Creemos que una blockchain debe poder mirarse por dentro. Este es el resultado de una auditoría de seguridad profunda de la red NovaMoney, con cada control verificado contra el sistema real en producción.
Auditoría inicial y estado tras la remediación. Los dos hallazgos de mayor impacto fueron eliminados y verificados en producción.

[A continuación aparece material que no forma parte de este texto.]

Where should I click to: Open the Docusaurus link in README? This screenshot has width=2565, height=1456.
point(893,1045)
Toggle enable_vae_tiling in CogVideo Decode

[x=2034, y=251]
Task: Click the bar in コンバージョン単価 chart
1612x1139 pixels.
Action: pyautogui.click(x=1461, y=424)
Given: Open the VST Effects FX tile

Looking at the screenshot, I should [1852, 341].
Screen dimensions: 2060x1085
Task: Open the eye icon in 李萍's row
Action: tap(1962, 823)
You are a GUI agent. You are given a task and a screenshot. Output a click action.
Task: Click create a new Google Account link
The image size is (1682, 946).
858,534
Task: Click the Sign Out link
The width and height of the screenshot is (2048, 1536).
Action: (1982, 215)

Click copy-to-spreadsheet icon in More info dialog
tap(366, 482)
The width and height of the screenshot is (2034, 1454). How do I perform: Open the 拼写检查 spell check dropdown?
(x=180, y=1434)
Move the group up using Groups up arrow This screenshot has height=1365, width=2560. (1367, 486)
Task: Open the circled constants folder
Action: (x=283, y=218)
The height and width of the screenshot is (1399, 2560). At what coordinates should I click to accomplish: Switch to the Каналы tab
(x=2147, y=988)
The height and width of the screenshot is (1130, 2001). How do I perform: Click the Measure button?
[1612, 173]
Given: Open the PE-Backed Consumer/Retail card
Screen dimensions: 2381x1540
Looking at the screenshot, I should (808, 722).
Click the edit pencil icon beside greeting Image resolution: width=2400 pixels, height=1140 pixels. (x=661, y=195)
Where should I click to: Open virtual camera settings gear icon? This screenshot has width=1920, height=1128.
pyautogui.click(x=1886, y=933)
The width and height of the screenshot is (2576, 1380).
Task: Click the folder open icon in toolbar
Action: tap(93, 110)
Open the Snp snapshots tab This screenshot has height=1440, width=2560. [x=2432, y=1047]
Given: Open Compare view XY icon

| Área | Hallazgo | Severidad | Estado |
|---|---|---|---|
| Acceso SSH | Login root con contraseña bajo fuerza bruta | Alta | ✓ Resuelto |
| IDE de contratos | Compilador y librerías sin verificación de integridad | Alta | ✓ Resuelto |
| Backups | Llaves de validador sin cifrar | Media | ✓ Resuelto |
| Cabeceras web | Falta de Content-Security-Policy | Media | ✓ Resuelto |
| Gestión de llaves | Claves de prueba en historial de código | Media | ✓ Mitigado |
| Cadena de suministro | Releases sin firma criptográfica | Media | ✓ Resuelto |
| Explorer | Render de campos RPC sin escapar (defensa en profundidad) | Media | En curso |
| Monitoreo | Panel Grafana con versión divulgada | Baja | En curso |
No son promesas: cada punto fue comprobado directamente contra el sistema real el 29 de junio de 2026.
La auditoría también confirmó controles maduros que rara vez se ven en proyectos en esta etapa.
El CSP limita la exfiltración y la carga de scripts externos incluso ante un XSS hipotético.
Acciones fijadas por hash, permisos mínimos, escaneo de dependencias automatizado.
Pruebas de inyección de fallos en vivo: la red continúa o se detiene de forma segura, sin bifurcarse.
Sin llaves en líneas de comando; backups cifrados y externalizados.